If access to your account isn’t secure, you’re at risk of getting hit with a very large phone bill.

Because your VoIP system sits on your network, it’s critical to secure your network using a firewall to keep out intruders. There are many firewall options to choose from and the needs of your network may differ, so you should do your research on what will work best for your system. We guide customers to avoid firewalls that feature a SIP Application Layer Gateway (or ALG) which can often cause problems with one-way audio or dropped calls. We also see frequent call quality issues associated with Sonicwall and pfSense firewalls. If you must use one of these, we’ve published configuration guides here and here to assist you. (I’ll dig deeper into trouble shooting firewalls for VoIP in another post next month)

Once your network is locked up tight, there is still more you can do.

On the account level:

We highly recommend that our customers set up the account level fraud controls provided on the Flowroute Account Manager interface. To protect against the above mentioned fraud tactics, one of the best defenses you can set up is a maximum rate limit. This prevents any calls being placed to those high cost destinations, even if attackers get through your firewall. We also recommend our customers build destination whitelists to allow a only very specific list of call destinations.

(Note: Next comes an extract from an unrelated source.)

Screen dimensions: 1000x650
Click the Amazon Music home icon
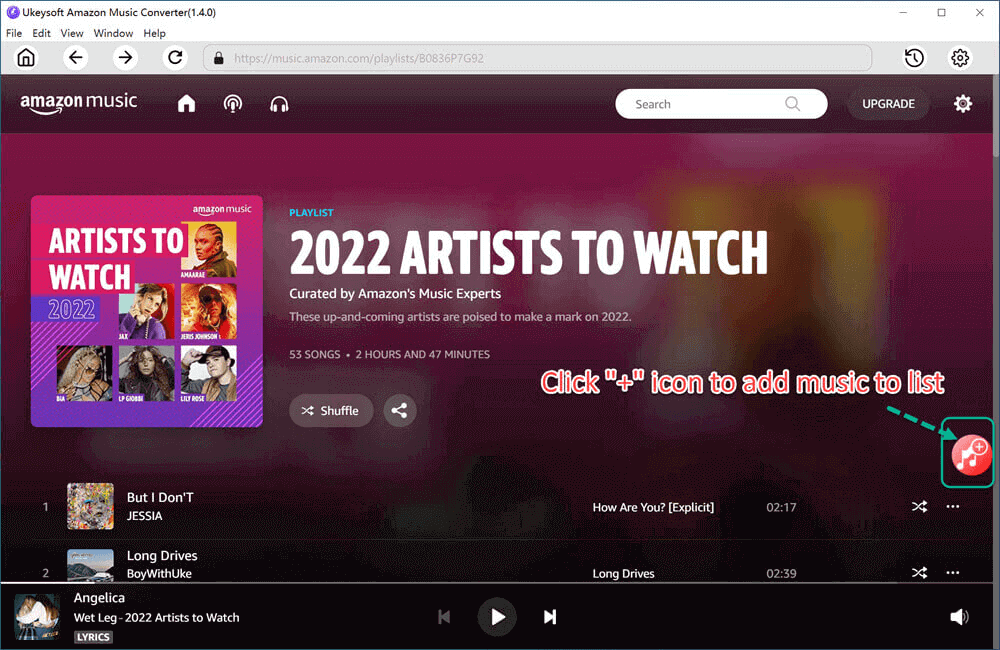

Another layer of security which can be added is the use of IP-based authentication of your outbound calls, and disabling your SIP credentials on the fraud control settings within your account. With that level of protection, you can establish a secure list of allowable IP addresses on your SIP trunking or VoIP account. This also takes a bit of simple setup on your phone system, but once it is set up, no one outside of your organization’s static IPs will be able to place outbound calls through your account.

Letting calls in:

Firewalls only follow the rules they’re given. Like any good bouncer, they’ll block everyone that’s not on the guest list. If your provider isn’t on the list, you will most likely experience call quality issues like one-way or garbled audio, dropped calls, or more likely, calls that just never show up. With a firewall in place, you’ll have to put your provider on the guest list. For systems that reside directly on the internet without a hardware firewall, iptables is the most common way to lock access down to approved IP addresses and services. This guide walks you through the steps to grant Flowroute permission to deliver calls into your PBX using iptables.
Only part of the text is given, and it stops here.